Exactly the lines from the line with "Instruction: Open filter" through the final line of the records below, both ends included, are to be set down. Do not include pictures.

=== Begin Enclosure ===

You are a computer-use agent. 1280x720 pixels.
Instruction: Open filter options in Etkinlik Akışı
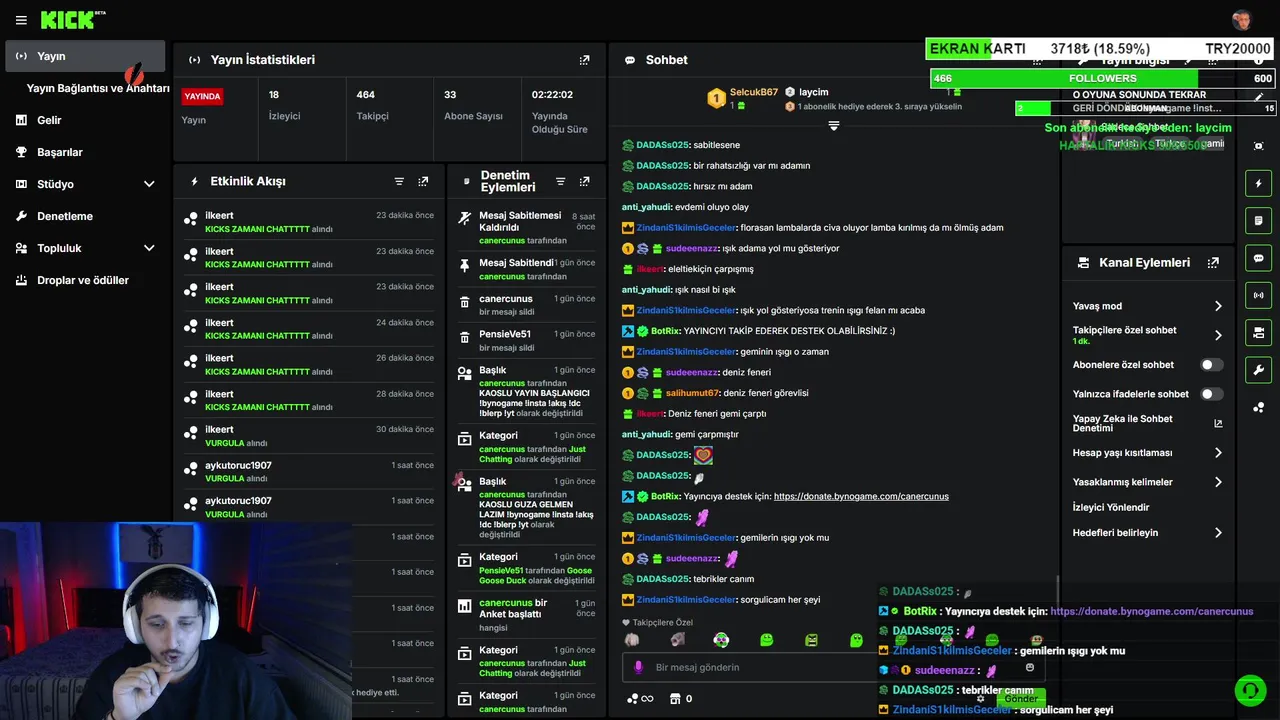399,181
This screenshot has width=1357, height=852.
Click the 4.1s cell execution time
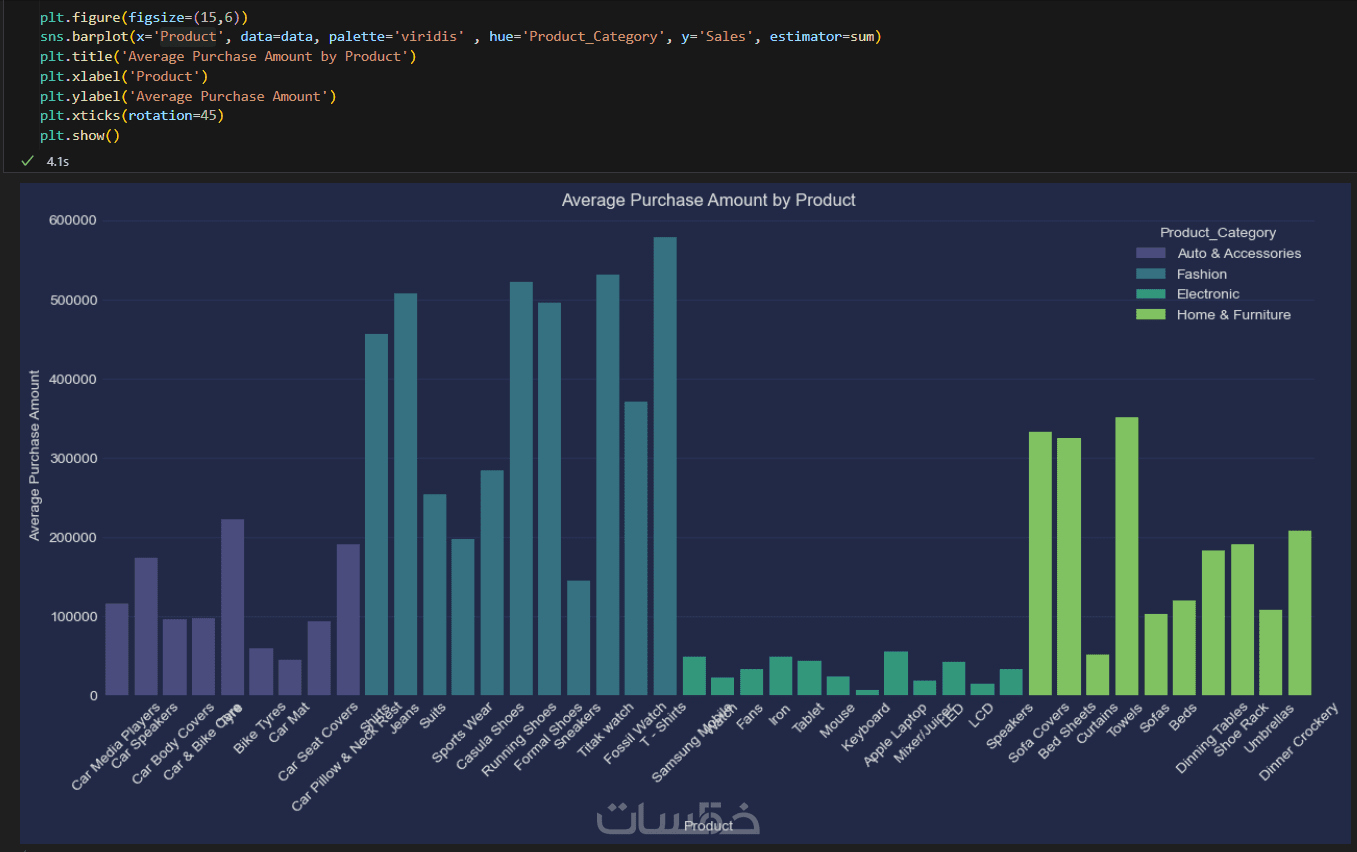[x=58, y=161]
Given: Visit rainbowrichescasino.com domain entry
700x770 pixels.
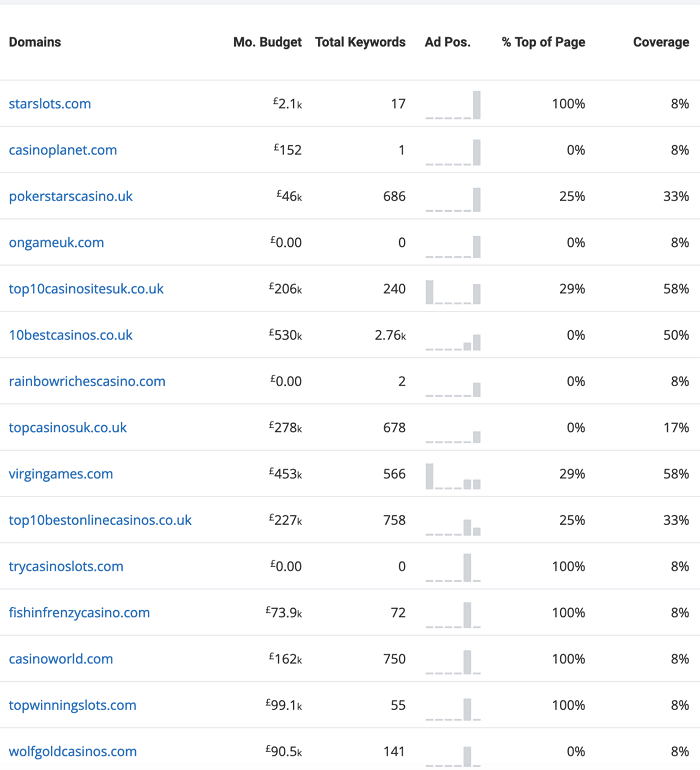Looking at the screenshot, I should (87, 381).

=== End Enclosure ===

Result for this task:
Instruction: Open filter options in Etkinlik Akışı
399,181
This screenshot has width=1357, height=852.
Click the 4.1s cell execution time
[x=58, y=161]
Given: Visit rainbowrichescasino.com domain entry
700x770 pixels.
Looking at the screenshot, I should (87, 381).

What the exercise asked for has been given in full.